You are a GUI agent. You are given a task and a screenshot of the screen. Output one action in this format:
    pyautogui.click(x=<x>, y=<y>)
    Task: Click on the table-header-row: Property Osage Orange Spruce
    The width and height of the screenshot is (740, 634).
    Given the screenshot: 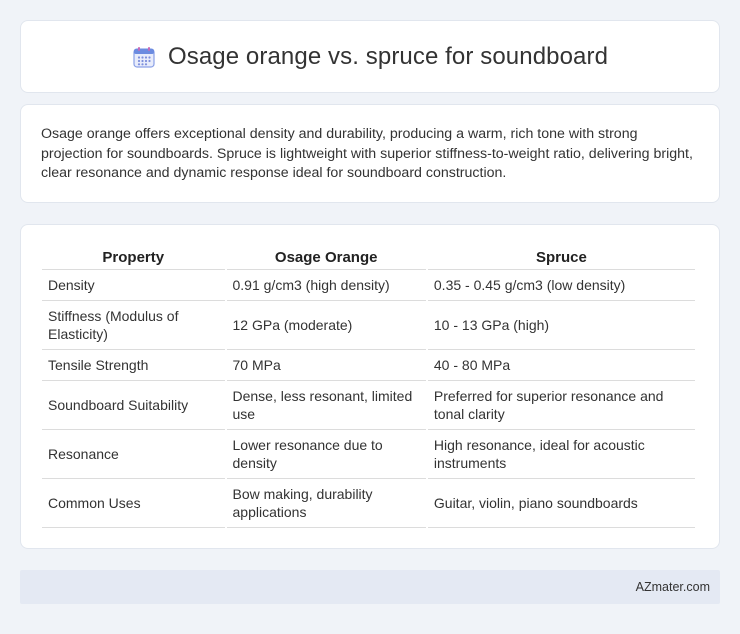 What is the action you would take?
    pyautogui.click(x=368, y=258)
    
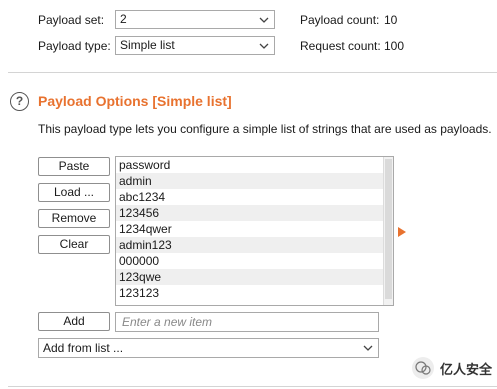 This screenshot has width=497, height=389. I want to click on clear-button: Clear, so click(74, 244).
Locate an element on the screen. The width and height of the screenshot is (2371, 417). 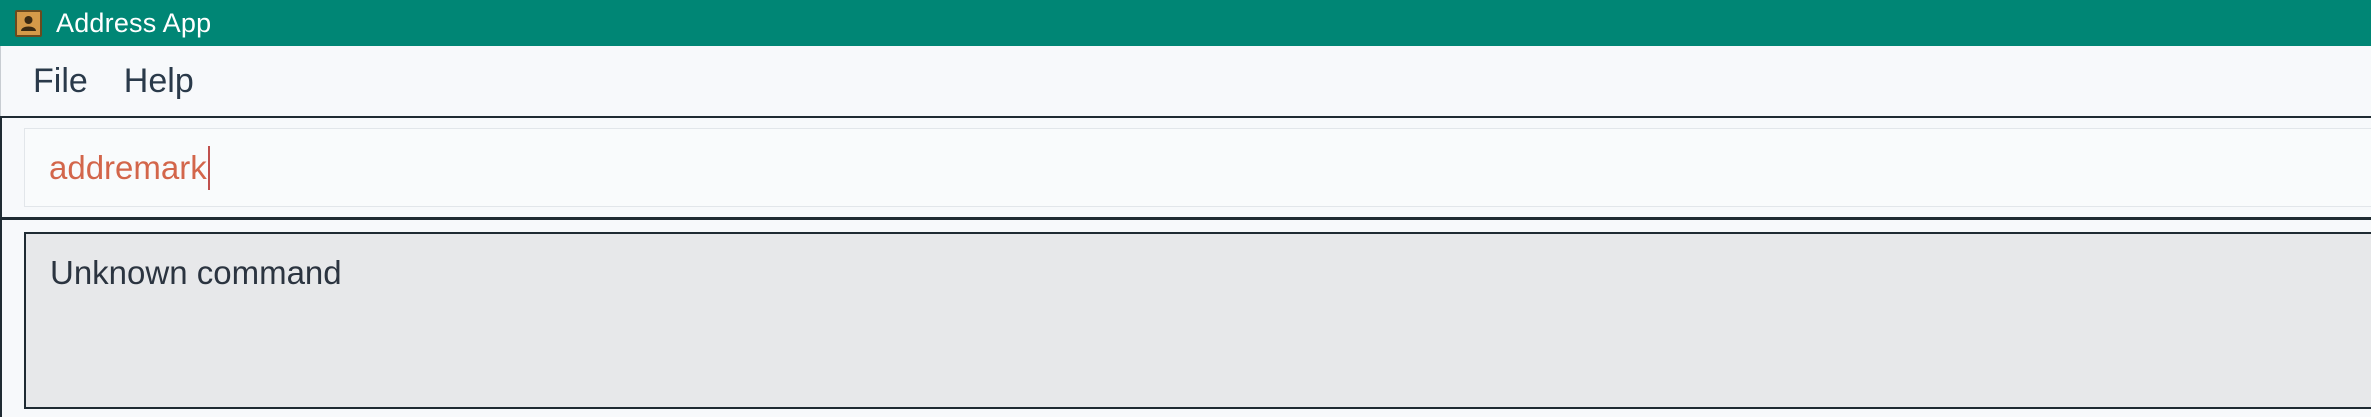
result-message: Unknown command is located at coordinates (196, 272).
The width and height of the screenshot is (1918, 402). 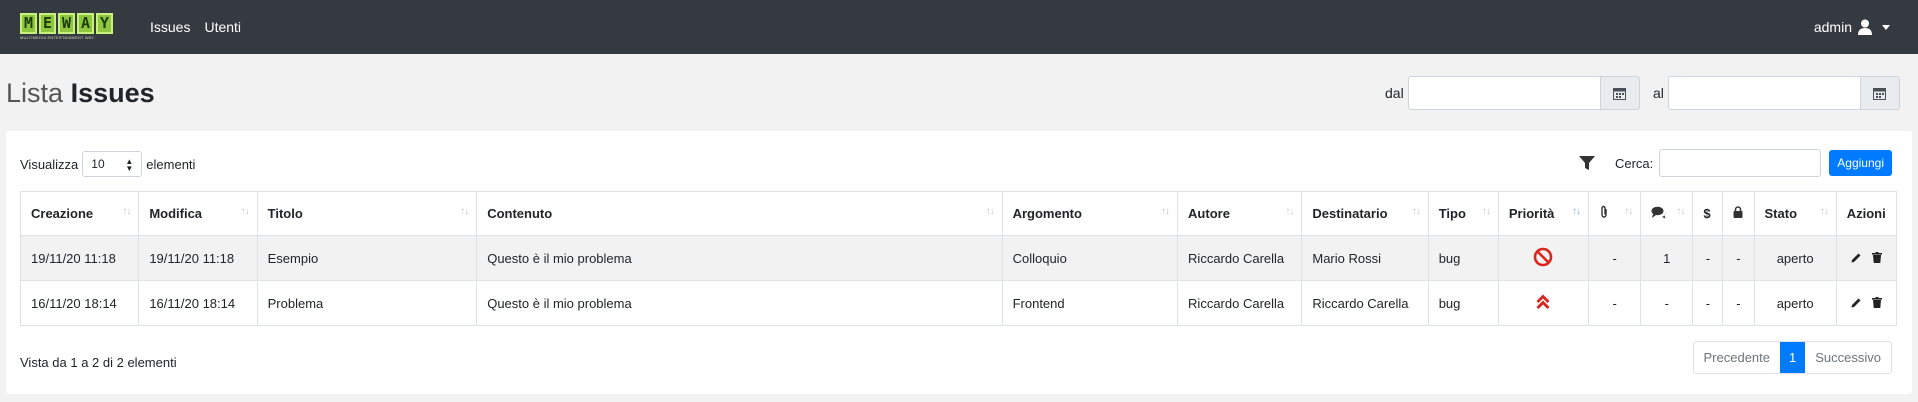 I want to click on comments-icon, so click(x=1658, y=212).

- _Work to be completed_
Recast the records as a numbered list, from the start up to and including the line with "The width and height of the screenshot is (740, 634).". Leave out any blank lines.

- _Task solution_
1. You are a GUI agent. You are given a task and a screenshot of the screen. Output one action in this format:
2.     pyautogui.click(x=<x>, y=<y>)
3.     Task: Click on the table-header-row: Property Osage Orange Spruce
4.     The width and height of the screenshot is (740, 634).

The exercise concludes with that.